Table of contents |
---|
This page presents a O(n2) sorting algorithm which is faster than insertion sort in some cases (specifically: when there is a lot of repetition in the data to be sorted).
(Strictly speaking this is not an O(n2) algorithm, but an O(n*m) algorithm where n is the number of items in the array to be sorted and m is the number of distinct items in the array, but since the O-notation is used to denote the worst case scenario (which happens when m=n), O(n2) should be correct by all practical means.)
Why develop a O(n2) sorting algorithm since O(n log n) sorting algorithms are so much faster, specially with large amounts of data?
The answer is precisely in the "with large amounts of data" part. O(n log n) sorting algorithms usually perform very poorly when the amount of data to be sorted is very small (eg. 10-20 items). For example, with 10 items to sort, insertion sort can be several times faster than for example quicksort.
One could then ask why that matters. If there are so few items to sort, it doesn't take almost any time at all, no matter what the sorting algorithm. However, this does matter when the amount of small groups to sort is very large. For example, if you have a million groups of 10 items and each group needs to be sorted, it's much faster to use insertion sort on each group than eg. quicksort.
This is exactly why the fastest existing sorting methods do not use
exclusively a O(n log n), but they usually
sort the data only up to a point with that sorting algorithm (eg. when
partitioning in quicksort, don't sort any partition which is smaller
than 15 items) and then they run insertion sort on the data. This trick of
running quicksort only up to a certain partition size and then running
insertion sort can speed up a pure quicksort by even 20-40%.
Since there's seldom something truely new under the Sun, it's quite
probable that a similar, if not even the exact same algorithm, has already
been developed (and named) by someone somewhere. However, since I have
never heard of this sorting algorithm or anything similar, I have named
it "double-burst-selection sort" at least for the time being.
The reason for using "selection sort" in the name is that this algorithm
is somewhat similar in idea.
The idea in selection sort is to find the smallest item in the array
and swap the first array item with it. Then this is repeated again for
the remaining of the array (ie. everything but the first item) until
all items have been placed in this way. If there's more than one smallest
item, only one of them will be placed at the beginning.
The idea came to me that this is actually quite an inefficient way of
doing it. Why should just one of the smallest items be placed
at the beginning of the array when it's possible to do so for all
of them with one pass?
This idea made me develop what I call the "burst-selection sort": After
each pass the smallest item, or most importantly, if there's more than
one smallest item, all of them will end up at the beginning of
the array. (For example, if the smallest value in the array is '1' and
there are 10 of them in the array, after one pass all of them will be
located at the beginning of the array.) When this is repeated for the
rest of the array until all the smallest items have been translated
to the beginning, the array is sorted.

__Given material__:
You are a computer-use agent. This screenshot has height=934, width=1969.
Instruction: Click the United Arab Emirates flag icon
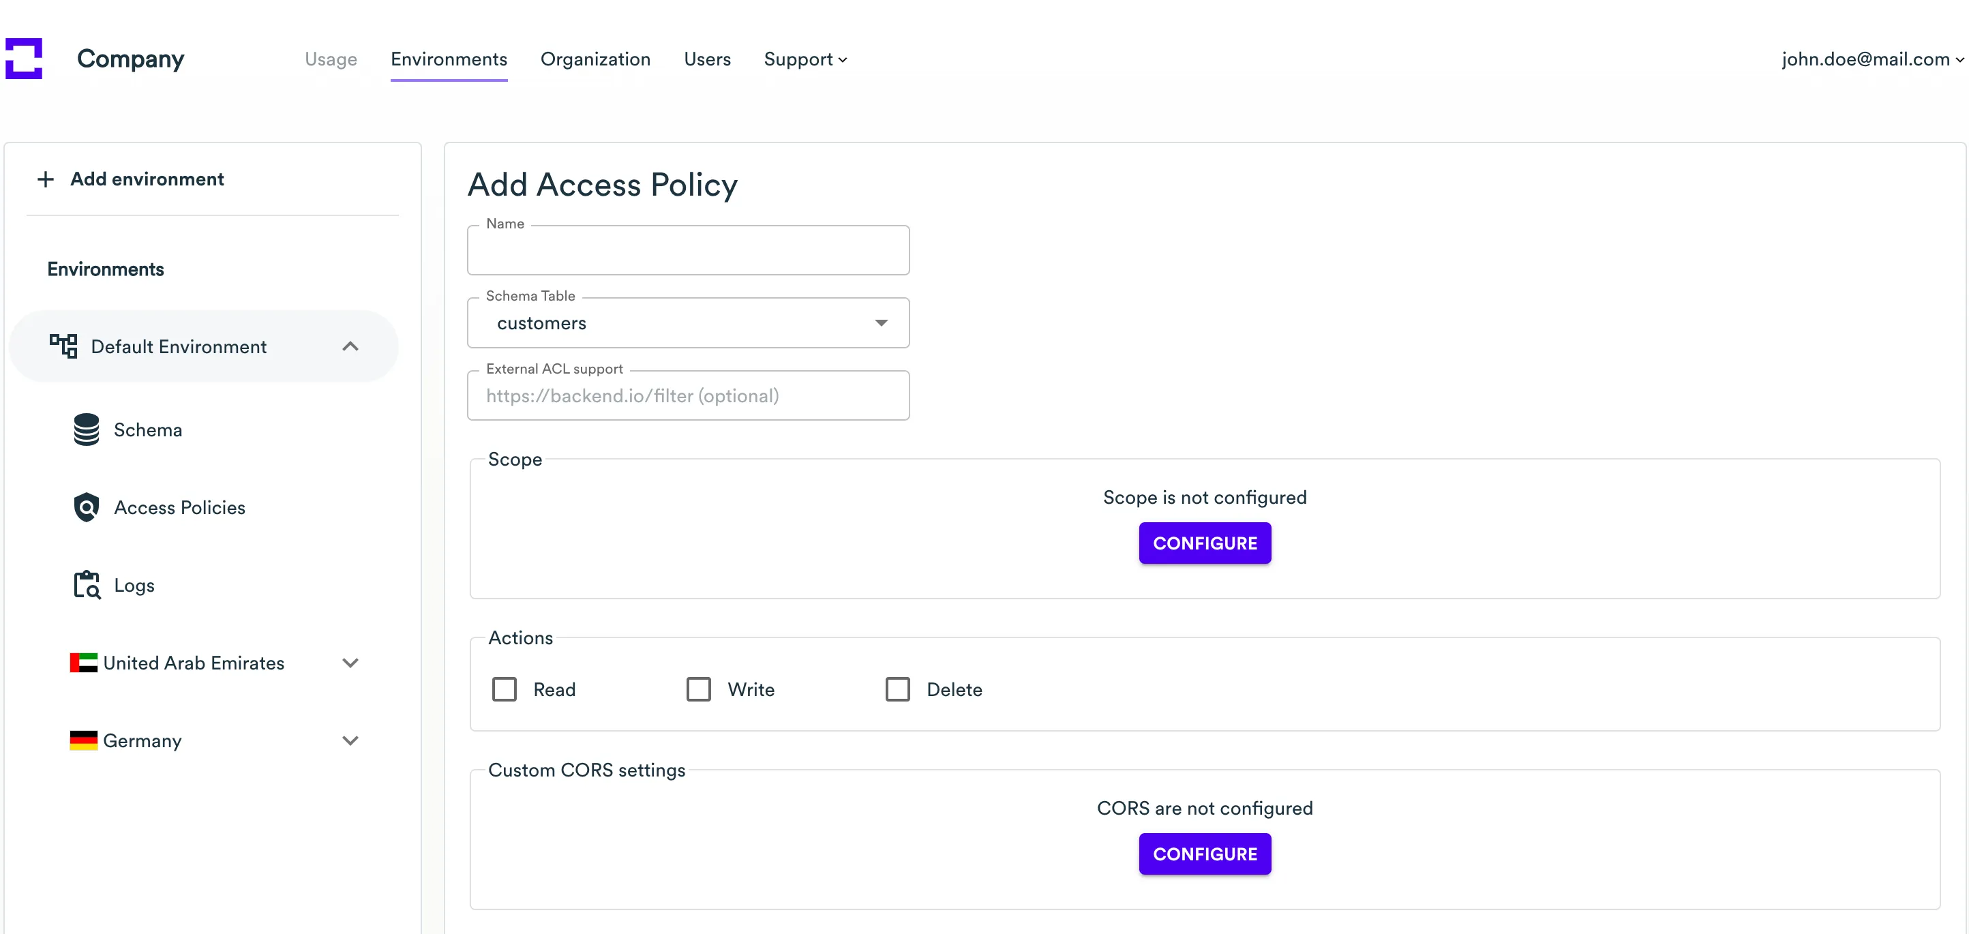83,663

__Written instruction 1__:
Please rewrite the stretch of the sorting-algorithm page from "Why develop a" through "than eg. quicksort.", changing "quicksort" to "heapsort" wherever it occurs.
__Written instruction 2__:
Continue the sorting-algorithm page from where it stops.

__Exercise answer 1__:
Why develop a O(n2) sorting algorithm since O(n log n) sorting algorithms are so much faster, specially with large amounts of data?
The answer is precisely in the "with large amounts of data" part. O(n log n) sorting algorithms usually perform very poorly when the amount of data to be sorted is very small (eg. 10-20 items). For example, with 10 items to sort, insertion sort can be several times faster than for example heapsort.
One could then ask why that matters. If there are so few items to sort, it doesn't take almost any time at all, no matter what the sorting algorithm. However, this does matter when the amount of small groups to sort is very large. For example, if you have a million groups of 10 items and each group needs to be sorted, it's much faster to use insertion sort on each group than eg. heapsort.

__Exercise answer 2__:
After that it ocurred to me that why should I restrict the algorithm
to just place all the smallest items to the beginning? Why not, in the
same pass, also place all the largest items to the end of the array?
I discovered that it is, in fact, possible to do so and that it speeds
up the sorting by some amount. Hence I called this enhanced variant
of the algorithm "double-burst-selection sort".
1.2 The meaning of the name
2 Efficiency comparison
Since insertion sort is one of the fastest (and also simplest) O(n2) sorting algorithms, and usually the algorithm of choice to speed up other sorting algorithms like quicksort, it's logical to compare the double-burst-selection sort with it.
The greatest advantage of this sorting algorithm is that it takes advantage of repetition in the data to be sorted. The more repetitions there are in the data, the faster the algorithm is. As the table below shows, depending on the amount of repetition the double-burst-selection sort algorithm can be several orders of magnitude faster then insertion sort.
However, this algorithm starts losing to insertion sort when there's little or no repetition in the data. Another disadvantage of this algorithm is that it's much harder to understand and implement than insertion sort (a typical implementation of insertion sort takes about 7 lines of code while double-burst-selection sort takes more than 25).
The following table shows a speed comparison between the two algorithms. Both have been implemented as efficiently as possible (eg. the insertion sort does not swap items as the basic algorithm description says, but takes the item to be moved, moves bigger items one place up until the correct place for the current item is found, and the item is then placed there; this saves a lot of unnecessary reads and writes). The program used to make this speed comparison can be found later in this page.
The test program creates an array of random unsigned integer values with differing array sizes and maximum item values (the smaller the maximum item value, the more repetition there is) and measures how many times each sorting algorithm can sort the array within 10 seconds. Naturally the same array was given to both algorithms to sort for fairness. The number under the algorithm column is thus the amount of times the algorithm was able to sort the array (that is, the bigger the number, the better).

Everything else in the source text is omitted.